Pakistan Muslim League-Nawaz (PML-N) is not 'optimistic at all' that other political parties will support its demand for forming a national government ahead of parliamentary polls but still plans to contact them, party officials said.
Pakistan People's Party (PPP) and a Pushtoon nationalist group outrightly rejected when PML-N chief Nawaz Sharif formally floated the idea three days ago. But a spokesperson for Sharif told Business Recorder on Friday the former premier believed that the government of all political parties could steer Pakistan out of uncertainty regardless of how others conceived it.

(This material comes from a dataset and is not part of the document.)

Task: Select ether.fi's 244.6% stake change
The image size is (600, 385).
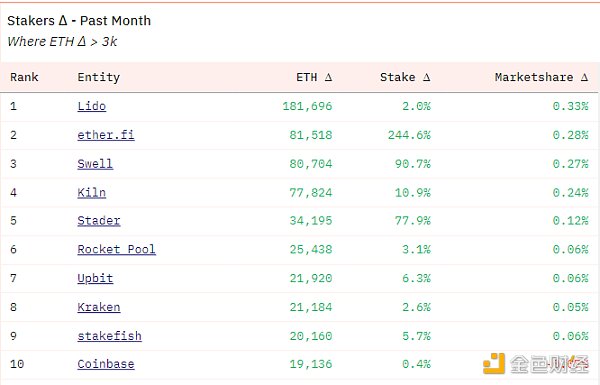Action: coord(409,135)
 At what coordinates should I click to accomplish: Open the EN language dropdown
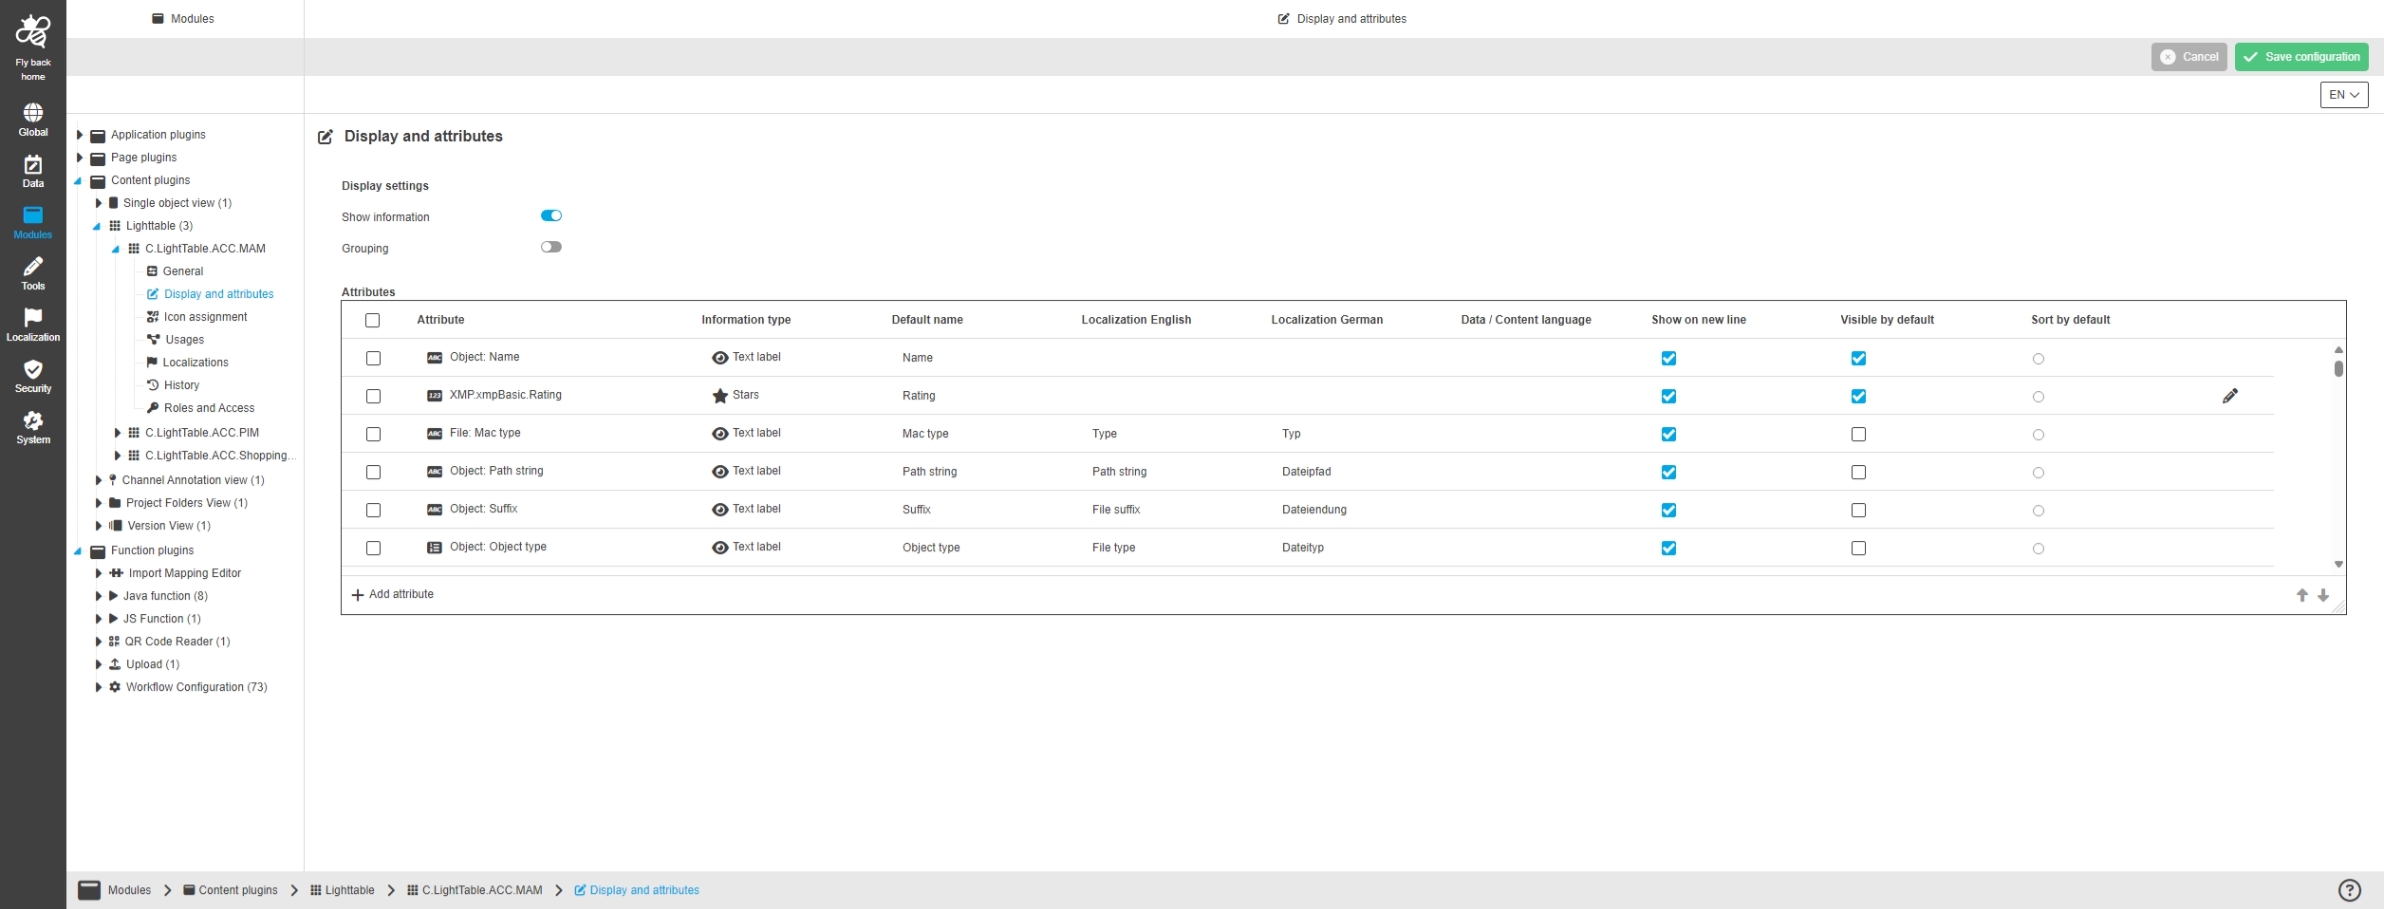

"We don't need endorsement (for our demand) either from the government or from any political party...we know this is what suits Pakistan best," said Zahim Qadri, a personal spokesman for Nawaz Sharif, "But if our leaders decide, we can talk to them."
Qadri said a central executive committee (CEC) of PML-N that met last month would again meet in days to decide how other parties should be taken onboard about the demand.
Parliamentary polls in Pakistan are due next month but Sharif wants a rescheduling for an indefinite period to give way to the formation of a national government without any role by President Musharraf and reestablishment of an independent election commission.
Other parties also have reservations about the credibility of polls under President Pervez Musharraf and they do doubt the impartiality of the Election Commission but do not press for the national government.
"If other parties too, can't work with Musharraf, then why they contest elections under him. Ultimately, they will have to come to what we are demanding today," said another PML-N leader, who didn't want to be named.
Sharif, the man ousted by Musharraf in a bloodless coup eight years ago, has said that a solution to Pakistan's problems lies in stepping down of the president and subsequent formation of a national government without him.